How to buy the perfect Persian rug
Persian rugs are somewhat of a contradiction – the epitome of a work of art whilst also being one of the most coveted investments one can own.
Many people believe authentic woven Persian rugs are slowly becoming a lost art, and it is true that the highest quality carpets tend to be passed down in families for many generations. The best of the best are made by hand, combining silk, wool, and cotton to weave the intricate and storytelling designs, with the silk being sourced directly from the cocoons of silkworms.
Whilst not impossible to find your own bona fide Persian carpet to add a touch of Eastern culture and colour to your home, it is important to take a few things into consideration when sourcing a rug, to ensure its authenticity. Trustworthy sellers and dealers can be found in most major European capitals, especially where there is a thriving Iranian community. One of the most popular places to find a carpet is the UK, with plenty of beautiful Persian rugs in London to be found. Here are five tips to finding a real Persian carpet for your home, no matter where in the world you are located.
Silk or wool
Silk, as a natural fibre, is incredibly fine yet very strong. There is no contest in durability between silk and wool (which is much thicker), but due to the intricate detail an artisan can create with silk, as well as the extra expense in buying a silk carpet, it is recommended that silk rugs are placed in rooms with low traffic or instead, draped on the walls for decor. Not only should you consider the initial expense of purchasing a silk rug, but also the long-term investment costs. For example, a 100% silk rug should never be cleaned at home, and instead should be taken to a professional Persian carpet specialist and handled as per their instruction.
Local and experienced
The more direct the chain of purchase, the more likely your rug truly is as authentic as you are being told by the dealer. Try to find a rug importer in your area, preferably someone who deals directly with the weavers who make the carpets, as they tend to be more aware of the origin of their products. If the seller comes through a recommendation from someone you trust, even better. If you can’t find someone local, do lean towards someone who has been in the business for a reputable amount of time.

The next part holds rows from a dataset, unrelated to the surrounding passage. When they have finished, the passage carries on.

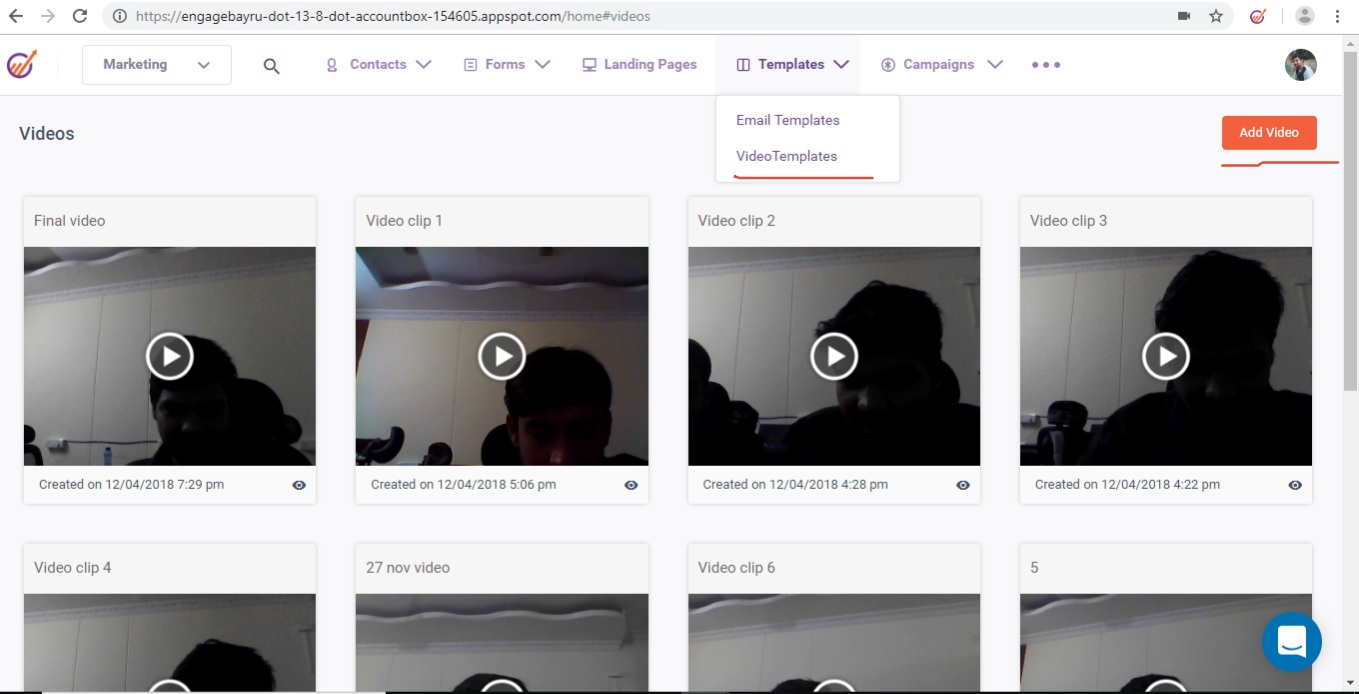Bookmark page with the star icon
This screenshot has height=694, width=1359.
(x=1215, y=16)
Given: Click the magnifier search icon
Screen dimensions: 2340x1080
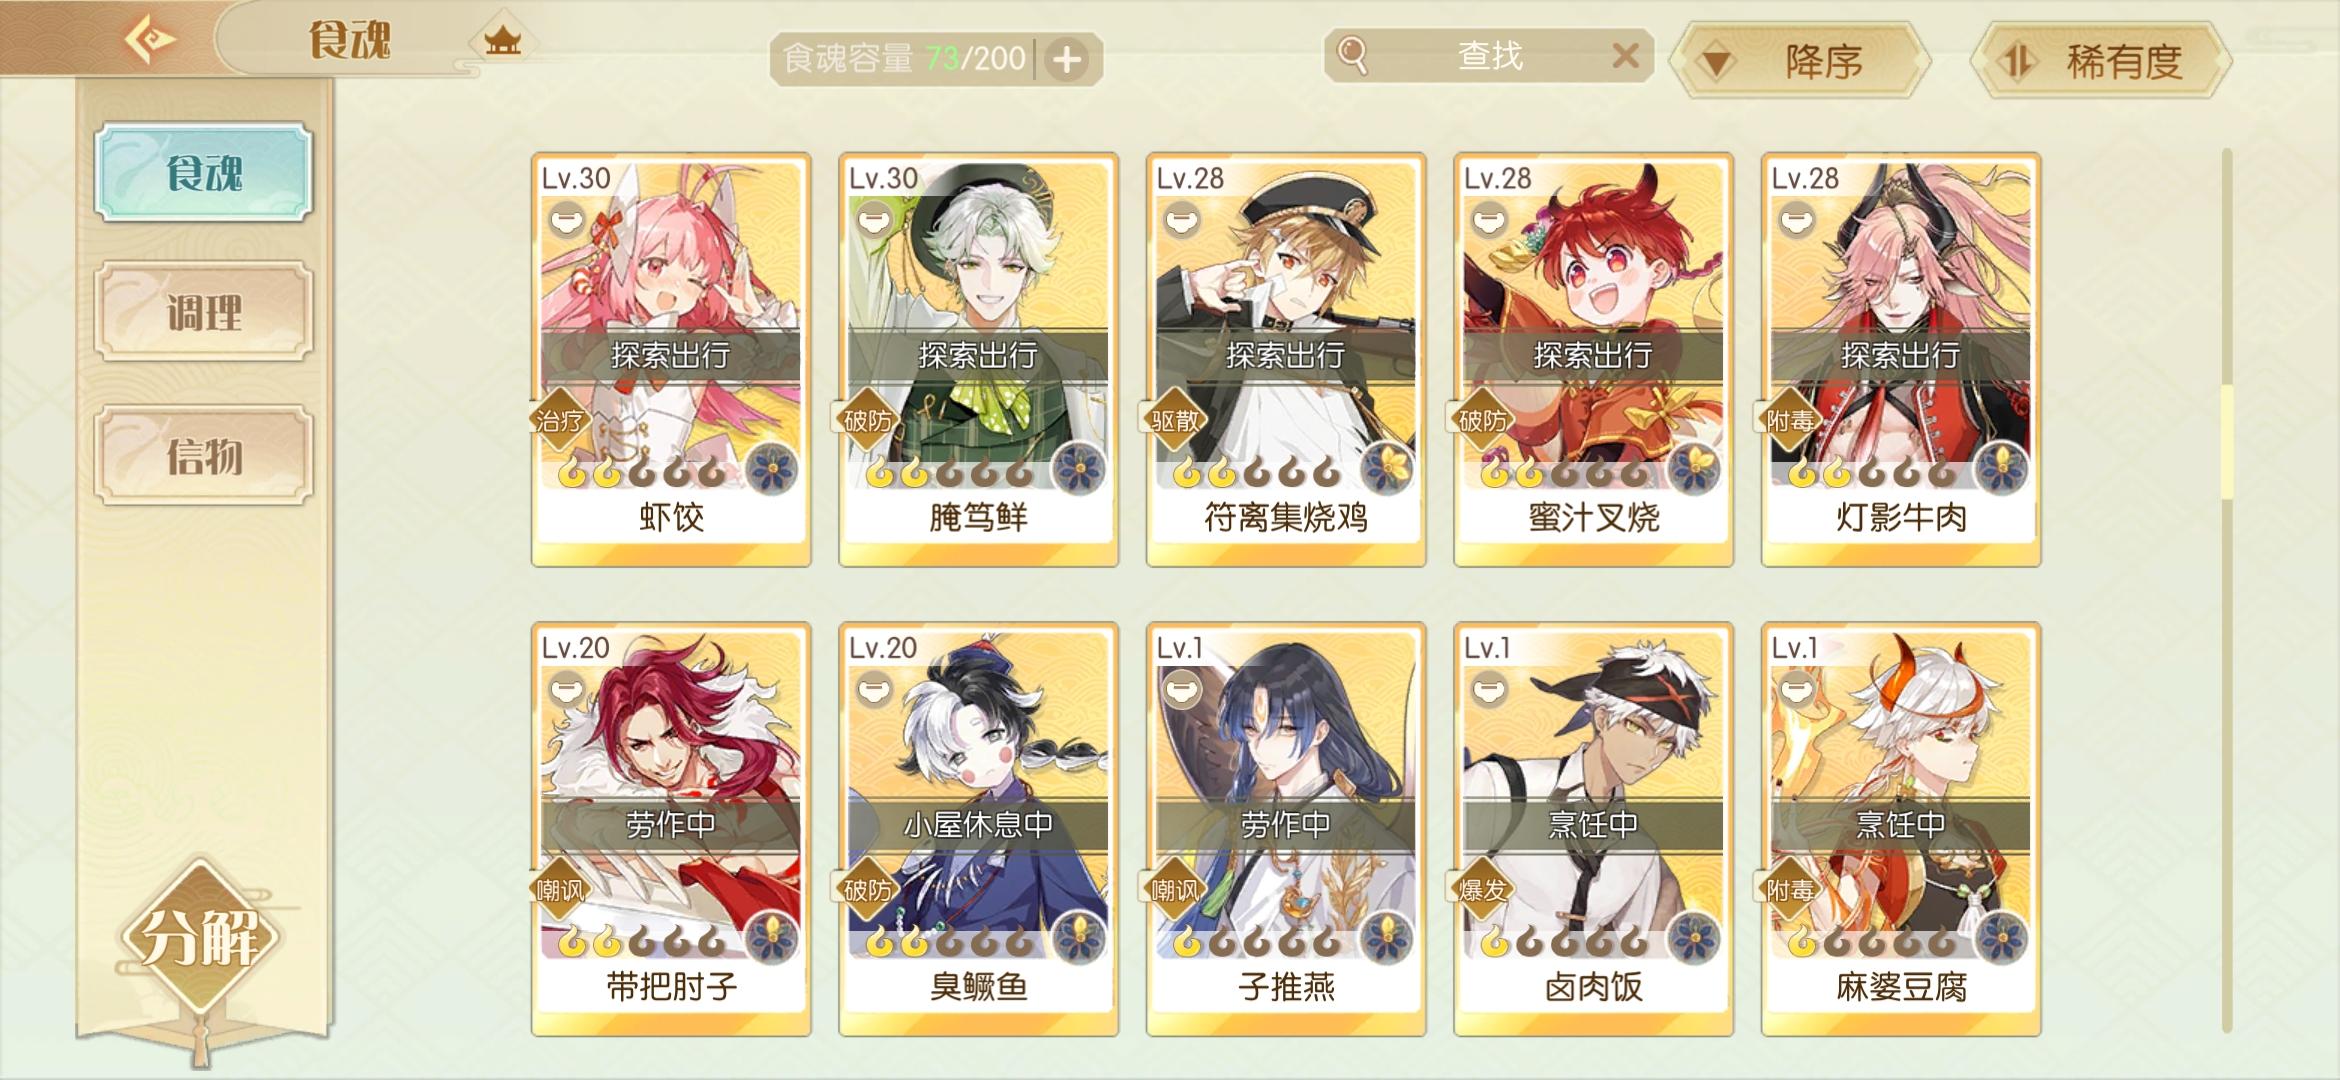Looking at the screenshot, I should (x=1351, y=55).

Your own taste, or the look you are trying to create in your home, is key when purchasing a persian rug. It is advisable to go to the store or seller with a basic idea of what you are looking for, and the level of intricacy you would like. Generally, the more sophisticated the knot, the more expensive the rug will be. If you are unsure of the style you would like, a good carpet connoisseur should be able to help you identify exactly what would fit you and your space.
If you are trying to make a statement with a hand-woven rug, oversized might be the answer for a big room. However, don’t overlook the smaller rugs which can be the perfect fit for a narrow hallway or landing, or for the floor by your bedside. Large Persian rugs naturally take longer to make, but are sometimes available to purchase from rug dealers. If the size you are looking for can’t be found in store, some boutiques will offer a sourcing service to procure oversized handmade rugs. You should expect this to come with a time delay of around 2-4 weeks, as well as a healthy deposit of 15-25% of the carpet’s value.
Try before you buy
Once you reach the point in your search where you have narrowed it down to a couple of choices, do not make any decisions in the boutique itself. Communicate to your rug dealer that those two or three are the rugs you would like to be brought to your house, and set up a date for him or her to bring the carpets to you.
Even if you manage to shortlist only one rug, don’t make your final decision until you see that one carpet in your house, exactly where you would want to place it. Many elements can alter the appearance of a fine-quality Persian rug once it is actually in your home, including an abundance or lack of natural light, tones and colours of surrounding furniture, and the brightness of artificial lighting.